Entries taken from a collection
----------

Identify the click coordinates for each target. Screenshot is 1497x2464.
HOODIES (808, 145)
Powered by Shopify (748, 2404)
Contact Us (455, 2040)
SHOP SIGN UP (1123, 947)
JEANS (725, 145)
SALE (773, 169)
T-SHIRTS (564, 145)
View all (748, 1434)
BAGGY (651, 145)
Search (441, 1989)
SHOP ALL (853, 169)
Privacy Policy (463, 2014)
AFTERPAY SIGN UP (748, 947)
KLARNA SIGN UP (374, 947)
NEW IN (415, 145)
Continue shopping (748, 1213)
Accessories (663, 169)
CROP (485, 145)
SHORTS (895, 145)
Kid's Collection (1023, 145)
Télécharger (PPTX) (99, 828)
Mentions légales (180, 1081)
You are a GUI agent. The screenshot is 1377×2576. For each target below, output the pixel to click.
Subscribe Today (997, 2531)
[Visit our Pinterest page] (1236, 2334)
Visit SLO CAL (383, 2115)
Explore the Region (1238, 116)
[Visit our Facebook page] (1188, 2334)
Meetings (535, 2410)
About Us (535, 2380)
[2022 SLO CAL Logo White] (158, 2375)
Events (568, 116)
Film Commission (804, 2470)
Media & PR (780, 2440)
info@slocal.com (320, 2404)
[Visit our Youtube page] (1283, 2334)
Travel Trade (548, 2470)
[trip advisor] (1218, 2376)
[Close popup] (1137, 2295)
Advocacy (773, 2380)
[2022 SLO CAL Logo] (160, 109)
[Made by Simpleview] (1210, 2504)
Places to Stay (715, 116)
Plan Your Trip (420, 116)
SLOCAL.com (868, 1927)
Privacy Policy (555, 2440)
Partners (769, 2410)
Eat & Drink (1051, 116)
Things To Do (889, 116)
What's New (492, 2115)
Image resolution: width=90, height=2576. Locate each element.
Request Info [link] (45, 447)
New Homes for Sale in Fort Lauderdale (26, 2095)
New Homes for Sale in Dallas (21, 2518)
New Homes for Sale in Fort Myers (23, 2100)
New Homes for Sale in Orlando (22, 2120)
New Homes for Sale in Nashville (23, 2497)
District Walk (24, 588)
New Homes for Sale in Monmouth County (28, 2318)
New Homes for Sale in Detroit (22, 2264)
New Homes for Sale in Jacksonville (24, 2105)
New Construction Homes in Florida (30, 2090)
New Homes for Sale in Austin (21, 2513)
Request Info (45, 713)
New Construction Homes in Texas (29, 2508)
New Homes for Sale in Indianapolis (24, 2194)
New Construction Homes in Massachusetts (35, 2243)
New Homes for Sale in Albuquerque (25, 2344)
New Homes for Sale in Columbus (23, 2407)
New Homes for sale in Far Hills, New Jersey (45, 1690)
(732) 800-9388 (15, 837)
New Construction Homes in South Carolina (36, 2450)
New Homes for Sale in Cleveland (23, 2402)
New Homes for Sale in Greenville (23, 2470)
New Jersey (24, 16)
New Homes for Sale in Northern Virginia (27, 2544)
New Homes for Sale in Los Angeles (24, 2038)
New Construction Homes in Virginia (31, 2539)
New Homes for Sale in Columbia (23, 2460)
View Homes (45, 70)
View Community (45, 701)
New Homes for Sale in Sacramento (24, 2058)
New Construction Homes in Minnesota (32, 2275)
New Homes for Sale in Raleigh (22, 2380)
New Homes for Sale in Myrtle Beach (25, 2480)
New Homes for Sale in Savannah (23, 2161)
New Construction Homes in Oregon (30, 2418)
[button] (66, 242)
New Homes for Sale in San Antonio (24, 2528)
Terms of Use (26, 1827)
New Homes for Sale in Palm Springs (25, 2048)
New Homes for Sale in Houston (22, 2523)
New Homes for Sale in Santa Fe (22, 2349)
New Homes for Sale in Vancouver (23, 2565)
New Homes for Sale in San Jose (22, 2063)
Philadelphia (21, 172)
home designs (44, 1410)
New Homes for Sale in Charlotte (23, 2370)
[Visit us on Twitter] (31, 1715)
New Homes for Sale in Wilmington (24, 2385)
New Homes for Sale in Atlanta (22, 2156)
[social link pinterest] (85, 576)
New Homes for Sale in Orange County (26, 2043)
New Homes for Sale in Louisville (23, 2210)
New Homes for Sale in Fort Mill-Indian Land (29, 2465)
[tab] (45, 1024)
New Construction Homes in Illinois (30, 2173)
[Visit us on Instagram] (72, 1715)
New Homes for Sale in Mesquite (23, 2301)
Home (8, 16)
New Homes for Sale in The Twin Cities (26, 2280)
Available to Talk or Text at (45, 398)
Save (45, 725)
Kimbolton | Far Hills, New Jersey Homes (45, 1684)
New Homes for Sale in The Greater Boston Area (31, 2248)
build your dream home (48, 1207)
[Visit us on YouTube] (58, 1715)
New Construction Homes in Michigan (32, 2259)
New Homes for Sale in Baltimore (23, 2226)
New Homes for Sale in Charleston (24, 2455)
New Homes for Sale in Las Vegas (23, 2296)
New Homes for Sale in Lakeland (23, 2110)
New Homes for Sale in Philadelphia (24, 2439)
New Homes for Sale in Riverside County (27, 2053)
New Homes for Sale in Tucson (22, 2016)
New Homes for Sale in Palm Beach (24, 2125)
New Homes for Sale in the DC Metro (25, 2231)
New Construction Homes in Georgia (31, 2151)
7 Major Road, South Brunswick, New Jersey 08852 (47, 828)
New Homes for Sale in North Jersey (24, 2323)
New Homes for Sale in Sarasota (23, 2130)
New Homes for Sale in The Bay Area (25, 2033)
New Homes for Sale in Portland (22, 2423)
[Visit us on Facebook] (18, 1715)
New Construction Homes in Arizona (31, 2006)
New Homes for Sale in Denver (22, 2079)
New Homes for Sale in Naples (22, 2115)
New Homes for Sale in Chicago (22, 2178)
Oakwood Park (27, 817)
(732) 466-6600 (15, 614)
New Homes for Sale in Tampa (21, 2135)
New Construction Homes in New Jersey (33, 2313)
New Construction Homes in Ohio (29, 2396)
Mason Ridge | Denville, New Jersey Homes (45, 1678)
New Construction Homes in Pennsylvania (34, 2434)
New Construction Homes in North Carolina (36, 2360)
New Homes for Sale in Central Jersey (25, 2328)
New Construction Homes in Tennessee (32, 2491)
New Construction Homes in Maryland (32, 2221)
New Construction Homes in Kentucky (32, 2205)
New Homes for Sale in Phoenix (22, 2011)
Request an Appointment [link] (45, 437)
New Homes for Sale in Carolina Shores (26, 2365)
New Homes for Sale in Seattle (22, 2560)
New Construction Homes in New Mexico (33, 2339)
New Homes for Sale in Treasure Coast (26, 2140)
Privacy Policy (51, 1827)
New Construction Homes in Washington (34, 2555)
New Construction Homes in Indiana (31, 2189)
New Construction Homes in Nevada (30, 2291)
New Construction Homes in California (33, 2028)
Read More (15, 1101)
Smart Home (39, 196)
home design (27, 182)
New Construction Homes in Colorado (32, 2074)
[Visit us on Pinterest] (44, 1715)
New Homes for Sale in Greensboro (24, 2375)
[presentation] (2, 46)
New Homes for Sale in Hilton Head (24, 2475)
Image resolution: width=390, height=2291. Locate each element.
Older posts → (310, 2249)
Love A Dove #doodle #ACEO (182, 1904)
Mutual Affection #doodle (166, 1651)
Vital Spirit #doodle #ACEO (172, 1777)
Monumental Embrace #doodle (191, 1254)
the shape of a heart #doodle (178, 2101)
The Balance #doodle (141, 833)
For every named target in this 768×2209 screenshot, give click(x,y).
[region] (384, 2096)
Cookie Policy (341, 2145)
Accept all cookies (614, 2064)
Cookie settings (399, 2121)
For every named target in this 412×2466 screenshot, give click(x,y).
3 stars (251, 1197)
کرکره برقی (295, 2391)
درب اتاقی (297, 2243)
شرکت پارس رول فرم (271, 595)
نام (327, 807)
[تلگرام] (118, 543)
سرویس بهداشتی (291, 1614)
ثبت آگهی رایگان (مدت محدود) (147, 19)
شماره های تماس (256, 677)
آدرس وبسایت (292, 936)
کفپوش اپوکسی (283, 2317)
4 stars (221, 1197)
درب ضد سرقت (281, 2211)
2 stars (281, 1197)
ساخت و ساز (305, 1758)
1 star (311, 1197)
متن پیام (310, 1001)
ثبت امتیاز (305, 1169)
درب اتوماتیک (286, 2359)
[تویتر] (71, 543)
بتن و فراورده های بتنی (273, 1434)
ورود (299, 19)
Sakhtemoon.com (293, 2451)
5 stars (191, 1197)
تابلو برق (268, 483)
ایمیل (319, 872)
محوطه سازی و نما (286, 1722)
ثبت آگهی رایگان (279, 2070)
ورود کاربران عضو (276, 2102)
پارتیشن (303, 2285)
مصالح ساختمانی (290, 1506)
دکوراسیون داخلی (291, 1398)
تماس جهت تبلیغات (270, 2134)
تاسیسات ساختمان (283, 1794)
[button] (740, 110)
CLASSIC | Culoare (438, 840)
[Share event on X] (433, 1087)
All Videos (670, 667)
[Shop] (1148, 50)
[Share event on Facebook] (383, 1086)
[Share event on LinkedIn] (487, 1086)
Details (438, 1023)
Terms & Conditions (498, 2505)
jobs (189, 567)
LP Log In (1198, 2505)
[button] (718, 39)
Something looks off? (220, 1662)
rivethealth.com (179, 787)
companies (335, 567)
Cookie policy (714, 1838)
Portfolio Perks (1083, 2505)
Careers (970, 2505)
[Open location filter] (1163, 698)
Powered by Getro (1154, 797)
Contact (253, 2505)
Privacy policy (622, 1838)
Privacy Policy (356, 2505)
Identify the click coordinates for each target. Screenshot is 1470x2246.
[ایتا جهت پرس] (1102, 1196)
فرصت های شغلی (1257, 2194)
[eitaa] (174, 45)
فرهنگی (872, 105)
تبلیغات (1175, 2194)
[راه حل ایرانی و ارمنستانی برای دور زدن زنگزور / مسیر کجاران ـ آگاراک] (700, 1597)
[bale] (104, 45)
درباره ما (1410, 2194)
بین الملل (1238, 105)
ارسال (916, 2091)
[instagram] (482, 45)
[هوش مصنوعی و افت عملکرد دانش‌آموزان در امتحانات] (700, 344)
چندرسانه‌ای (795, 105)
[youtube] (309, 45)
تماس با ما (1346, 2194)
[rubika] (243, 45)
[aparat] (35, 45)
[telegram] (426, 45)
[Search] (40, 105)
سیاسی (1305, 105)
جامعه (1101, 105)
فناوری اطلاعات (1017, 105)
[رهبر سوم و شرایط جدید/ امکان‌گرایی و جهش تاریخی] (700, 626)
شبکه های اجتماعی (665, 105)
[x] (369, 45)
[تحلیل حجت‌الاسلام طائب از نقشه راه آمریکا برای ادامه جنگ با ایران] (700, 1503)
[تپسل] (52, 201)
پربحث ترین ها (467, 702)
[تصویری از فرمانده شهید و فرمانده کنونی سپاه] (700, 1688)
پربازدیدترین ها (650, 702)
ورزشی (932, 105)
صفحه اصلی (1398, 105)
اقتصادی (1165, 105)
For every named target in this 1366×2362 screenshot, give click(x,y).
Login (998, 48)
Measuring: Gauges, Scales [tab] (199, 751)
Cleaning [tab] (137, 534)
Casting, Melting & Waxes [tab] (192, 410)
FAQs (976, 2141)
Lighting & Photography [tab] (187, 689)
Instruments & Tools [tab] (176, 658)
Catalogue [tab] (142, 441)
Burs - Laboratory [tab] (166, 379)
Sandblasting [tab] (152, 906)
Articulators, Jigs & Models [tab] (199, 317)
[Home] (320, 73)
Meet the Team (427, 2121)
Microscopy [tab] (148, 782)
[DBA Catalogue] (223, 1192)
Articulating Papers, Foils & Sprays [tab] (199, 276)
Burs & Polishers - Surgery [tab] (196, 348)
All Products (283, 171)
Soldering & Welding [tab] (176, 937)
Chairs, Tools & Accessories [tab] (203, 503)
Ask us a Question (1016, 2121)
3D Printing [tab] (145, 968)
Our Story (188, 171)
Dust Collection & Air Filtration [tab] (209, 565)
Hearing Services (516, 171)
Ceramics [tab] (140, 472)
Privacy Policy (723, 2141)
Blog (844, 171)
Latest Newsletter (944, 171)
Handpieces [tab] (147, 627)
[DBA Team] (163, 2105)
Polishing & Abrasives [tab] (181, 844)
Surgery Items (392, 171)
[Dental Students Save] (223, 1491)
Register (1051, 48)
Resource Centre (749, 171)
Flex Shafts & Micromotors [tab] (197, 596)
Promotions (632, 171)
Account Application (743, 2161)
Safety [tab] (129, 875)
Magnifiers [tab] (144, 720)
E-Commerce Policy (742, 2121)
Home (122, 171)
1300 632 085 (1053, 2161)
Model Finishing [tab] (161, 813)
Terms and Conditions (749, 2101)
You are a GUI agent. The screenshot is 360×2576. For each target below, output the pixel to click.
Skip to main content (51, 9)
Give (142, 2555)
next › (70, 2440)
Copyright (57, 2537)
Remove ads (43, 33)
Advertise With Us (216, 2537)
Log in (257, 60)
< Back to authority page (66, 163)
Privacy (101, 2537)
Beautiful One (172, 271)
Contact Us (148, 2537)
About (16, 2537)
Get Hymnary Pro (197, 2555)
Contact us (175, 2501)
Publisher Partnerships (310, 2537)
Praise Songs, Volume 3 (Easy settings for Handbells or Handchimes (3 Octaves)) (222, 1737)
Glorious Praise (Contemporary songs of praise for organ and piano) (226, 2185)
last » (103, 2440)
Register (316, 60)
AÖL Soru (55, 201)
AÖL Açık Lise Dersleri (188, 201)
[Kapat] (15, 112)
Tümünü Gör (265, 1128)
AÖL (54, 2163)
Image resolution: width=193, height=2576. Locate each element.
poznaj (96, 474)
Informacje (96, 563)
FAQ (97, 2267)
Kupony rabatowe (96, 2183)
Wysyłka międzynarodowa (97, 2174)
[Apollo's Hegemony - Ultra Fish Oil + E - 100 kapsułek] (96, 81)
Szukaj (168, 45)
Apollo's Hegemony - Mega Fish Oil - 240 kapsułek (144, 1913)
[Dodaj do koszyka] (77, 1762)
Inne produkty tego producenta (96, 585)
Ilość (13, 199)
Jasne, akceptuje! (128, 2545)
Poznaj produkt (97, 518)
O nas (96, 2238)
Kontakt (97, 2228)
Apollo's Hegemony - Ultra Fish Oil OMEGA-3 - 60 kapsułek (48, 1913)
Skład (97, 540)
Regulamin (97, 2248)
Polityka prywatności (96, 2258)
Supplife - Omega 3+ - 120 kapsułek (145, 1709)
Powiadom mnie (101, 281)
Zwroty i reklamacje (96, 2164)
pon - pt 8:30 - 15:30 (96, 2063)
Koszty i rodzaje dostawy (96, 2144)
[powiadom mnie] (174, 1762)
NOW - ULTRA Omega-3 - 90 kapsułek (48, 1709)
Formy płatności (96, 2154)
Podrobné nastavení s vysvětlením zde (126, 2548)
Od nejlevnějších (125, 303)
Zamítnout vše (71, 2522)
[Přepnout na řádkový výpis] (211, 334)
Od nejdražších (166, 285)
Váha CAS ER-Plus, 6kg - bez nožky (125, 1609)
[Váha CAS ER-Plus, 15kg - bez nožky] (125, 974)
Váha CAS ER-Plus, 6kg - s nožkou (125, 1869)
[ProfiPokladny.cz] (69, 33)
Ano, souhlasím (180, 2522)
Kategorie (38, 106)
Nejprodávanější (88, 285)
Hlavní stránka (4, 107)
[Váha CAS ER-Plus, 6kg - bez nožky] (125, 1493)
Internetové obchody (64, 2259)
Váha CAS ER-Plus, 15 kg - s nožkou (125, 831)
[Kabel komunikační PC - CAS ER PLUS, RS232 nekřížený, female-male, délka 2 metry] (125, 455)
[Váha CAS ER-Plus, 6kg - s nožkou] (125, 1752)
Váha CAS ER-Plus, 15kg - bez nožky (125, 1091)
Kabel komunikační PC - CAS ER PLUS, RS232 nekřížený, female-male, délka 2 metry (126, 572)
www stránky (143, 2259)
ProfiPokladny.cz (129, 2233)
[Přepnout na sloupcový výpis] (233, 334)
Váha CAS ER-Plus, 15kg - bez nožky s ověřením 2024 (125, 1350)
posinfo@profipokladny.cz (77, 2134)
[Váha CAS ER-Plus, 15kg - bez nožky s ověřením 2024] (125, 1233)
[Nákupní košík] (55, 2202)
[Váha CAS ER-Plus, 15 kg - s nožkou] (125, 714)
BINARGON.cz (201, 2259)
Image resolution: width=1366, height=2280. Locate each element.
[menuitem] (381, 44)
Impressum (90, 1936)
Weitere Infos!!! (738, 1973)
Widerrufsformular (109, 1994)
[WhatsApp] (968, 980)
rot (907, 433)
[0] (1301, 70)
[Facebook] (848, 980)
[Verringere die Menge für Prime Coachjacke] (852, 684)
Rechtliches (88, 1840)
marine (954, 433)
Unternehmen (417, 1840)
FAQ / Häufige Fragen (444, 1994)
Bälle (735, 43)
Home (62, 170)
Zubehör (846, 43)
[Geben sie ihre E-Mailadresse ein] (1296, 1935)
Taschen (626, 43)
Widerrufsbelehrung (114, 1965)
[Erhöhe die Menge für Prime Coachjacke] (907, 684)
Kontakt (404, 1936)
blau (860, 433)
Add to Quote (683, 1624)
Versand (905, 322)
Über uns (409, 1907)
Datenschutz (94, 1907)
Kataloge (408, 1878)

----------

**Assignment**
Go over the records above line by line and count those holding the word "female". Reply only with the number.

**Exercise output**
2